Zoo reuses rainwater for variety of animal exhibits
With the rise in popularity of using rainwater or storm water for non-potable applications, new uses for this water continue to pop up around the country, some in pretty unexpected places. While the two most popular uses of rainwater are irrigation and toilet flushing, zoological exhibits also are large consumers of non-potable water. When the award-winning Cincinnati Zoo & Botanical Garden started a parking lot renovation project, managing the runoff water from the parking lot and surrounding areas was a concern for the design team; using that water within the zoo was an ideal solution.
Initially, the idea of using the water for irrigation around the property was considered, but once the team looked at where water currently was being consumed, it quickly decided to use the water in other areas within the zoo. Until speaking with zoo officials, one might never guess how much water a polar bear takes with it when it gets out of the pool, or how much water is lost to evaporation on hot summer days from the moats around some exhibits. After consideration, the zoo was able to use the water from parking lot runoff in five major areas of the park: the polar bear pool, birdhouse irrigation, lion moat, cheetah moat, and African exhibit irrigation, with possible future expansion to flushing toilets in the zoo’s restaurant.

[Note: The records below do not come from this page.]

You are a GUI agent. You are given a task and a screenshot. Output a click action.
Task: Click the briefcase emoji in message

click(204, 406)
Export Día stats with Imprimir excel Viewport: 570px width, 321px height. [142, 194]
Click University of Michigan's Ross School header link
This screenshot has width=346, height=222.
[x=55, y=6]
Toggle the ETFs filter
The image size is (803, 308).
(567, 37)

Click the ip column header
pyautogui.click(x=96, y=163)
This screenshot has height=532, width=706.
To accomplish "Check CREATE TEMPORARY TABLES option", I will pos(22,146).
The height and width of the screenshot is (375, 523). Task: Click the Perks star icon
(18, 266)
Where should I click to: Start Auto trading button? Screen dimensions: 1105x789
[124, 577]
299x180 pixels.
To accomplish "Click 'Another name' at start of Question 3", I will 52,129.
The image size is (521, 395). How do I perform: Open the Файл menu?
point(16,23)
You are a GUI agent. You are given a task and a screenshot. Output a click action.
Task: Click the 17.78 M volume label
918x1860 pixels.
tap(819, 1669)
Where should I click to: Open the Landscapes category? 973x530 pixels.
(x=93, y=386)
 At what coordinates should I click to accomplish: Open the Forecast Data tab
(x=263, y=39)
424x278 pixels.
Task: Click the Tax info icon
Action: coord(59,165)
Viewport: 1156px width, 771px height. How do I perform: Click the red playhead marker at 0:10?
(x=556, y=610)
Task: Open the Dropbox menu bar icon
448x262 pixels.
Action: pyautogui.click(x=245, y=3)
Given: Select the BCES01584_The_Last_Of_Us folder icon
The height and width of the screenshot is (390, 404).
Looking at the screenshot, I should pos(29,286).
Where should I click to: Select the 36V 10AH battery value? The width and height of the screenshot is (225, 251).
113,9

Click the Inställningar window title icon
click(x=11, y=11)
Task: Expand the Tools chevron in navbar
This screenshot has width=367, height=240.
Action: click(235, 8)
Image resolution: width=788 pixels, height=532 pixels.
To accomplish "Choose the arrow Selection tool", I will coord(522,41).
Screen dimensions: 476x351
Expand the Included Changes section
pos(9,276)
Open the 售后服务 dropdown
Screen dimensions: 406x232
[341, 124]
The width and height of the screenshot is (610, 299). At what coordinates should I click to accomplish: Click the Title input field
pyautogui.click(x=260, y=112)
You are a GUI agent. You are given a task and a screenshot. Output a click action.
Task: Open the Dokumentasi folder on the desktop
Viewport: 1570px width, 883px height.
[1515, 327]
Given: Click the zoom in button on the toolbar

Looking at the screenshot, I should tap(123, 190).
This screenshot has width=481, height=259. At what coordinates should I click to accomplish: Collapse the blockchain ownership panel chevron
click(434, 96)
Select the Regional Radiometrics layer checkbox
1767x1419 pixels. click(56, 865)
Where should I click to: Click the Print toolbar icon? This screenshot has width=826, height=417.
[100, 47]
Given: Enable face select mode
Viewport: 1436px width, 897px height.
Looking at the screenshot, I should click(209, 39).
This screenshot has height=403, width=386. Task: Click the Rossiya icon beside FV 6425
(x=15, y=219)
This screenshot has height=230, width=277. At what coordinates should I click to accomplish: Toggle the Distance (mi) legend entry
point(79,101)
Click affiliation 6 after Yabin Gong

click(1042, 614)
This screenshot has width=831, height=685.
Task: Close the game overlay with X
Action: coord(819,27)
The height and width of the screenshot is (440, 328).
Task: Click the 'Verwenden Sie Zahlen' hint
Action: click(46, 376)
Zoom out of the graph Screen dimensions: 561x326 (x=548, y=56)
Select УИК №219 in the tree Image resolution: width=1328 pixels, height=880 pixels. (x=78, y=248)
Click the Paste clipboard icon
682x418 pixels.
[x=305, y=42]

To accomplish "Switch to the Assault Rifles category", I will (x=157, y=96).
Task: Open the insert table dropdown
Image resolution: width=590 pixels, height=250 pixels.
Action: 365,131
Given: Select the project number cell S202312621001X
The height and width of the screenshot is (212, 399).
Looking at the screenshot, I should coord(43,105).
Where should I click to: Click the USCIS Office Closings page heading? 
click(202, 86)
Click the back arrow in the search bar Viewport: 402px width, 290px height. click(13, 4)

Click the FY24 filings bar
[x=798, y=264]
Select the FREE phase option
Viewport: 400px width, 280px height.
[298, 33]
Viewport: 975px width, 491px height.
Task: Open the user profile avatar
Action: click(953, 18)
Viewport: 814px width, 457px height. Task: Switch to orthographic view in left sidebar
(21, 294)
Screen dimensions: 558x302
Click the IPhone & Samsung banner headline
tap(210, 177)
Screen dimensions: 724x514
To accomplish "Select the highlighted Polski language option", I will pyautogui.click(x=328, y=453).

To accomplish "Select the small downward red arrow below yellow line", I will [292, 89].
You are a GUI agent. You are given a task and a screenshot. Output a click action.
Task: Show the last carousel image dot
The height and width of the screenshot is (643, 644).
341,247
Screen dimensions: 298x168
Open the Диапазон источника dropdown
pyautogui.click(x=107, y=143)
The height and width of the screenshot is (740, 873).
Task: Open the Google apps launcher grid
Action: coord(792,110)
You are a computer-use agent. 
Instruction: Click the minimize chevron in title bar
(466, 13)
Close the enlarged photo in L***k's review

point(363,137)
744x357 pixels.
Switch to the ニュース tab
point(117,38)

Each of these uses had varying water quality requirements, some of them never tried before. To develop the solution, Watertronics used a multi-step pump and filtration process to deliver the water at a 0.02-µ filtration level for all uses within the zoo.
A System for All End Uses
The first component of the water reuse system is located in a wet well next to a 300,000-gal storage tank located under the parking lot. A submersible pump pushes the water from the tank into the mechanical room and through a 100-µ automatic filter. After the water is filtered to 100 µ, it enters the ultrafiltration (UF) system, where it is filtered down to 0.02 µ—the virus level. For comparison, a human hair is 150 µ, and the naked eye cannot see anything smaller than 25 µ. UF systems like the one at the Cincinnati Zoo filter water to approximately 3,000 times smaller than a human hair.
After traveling through the UF system, the water is discharged into a clean water storage tank, where a booster pump station pressurizes it for distribution throughout the zoo.
As the systems around the zoo demand water from the pressurized mainline on the booster pump station discharge, the water level in the clean water storage tank drops. This causes the system to start the submersible transfer pump near the storage tank and the treatment system to process new clean water to refill the clean water storage tank. The entire system operates in real time, and can process water at a minimum of 60 gal per minute at 65 psi. Both the UF prefilter and the UF membrane filtration system have completely automatic backflushing, requiring minimal maintenance from the zoo staff.
The resultant water quality was exactly what the zoo was looking for. In this scenario, the quality of the water has multiple impacts for the property. For example, the water clarity in the polar bear pool is important because zoo visitors are looking through the water to view the animals. Water safety is important to humans and animals alike; filtering down to the virus level ensures safety for all.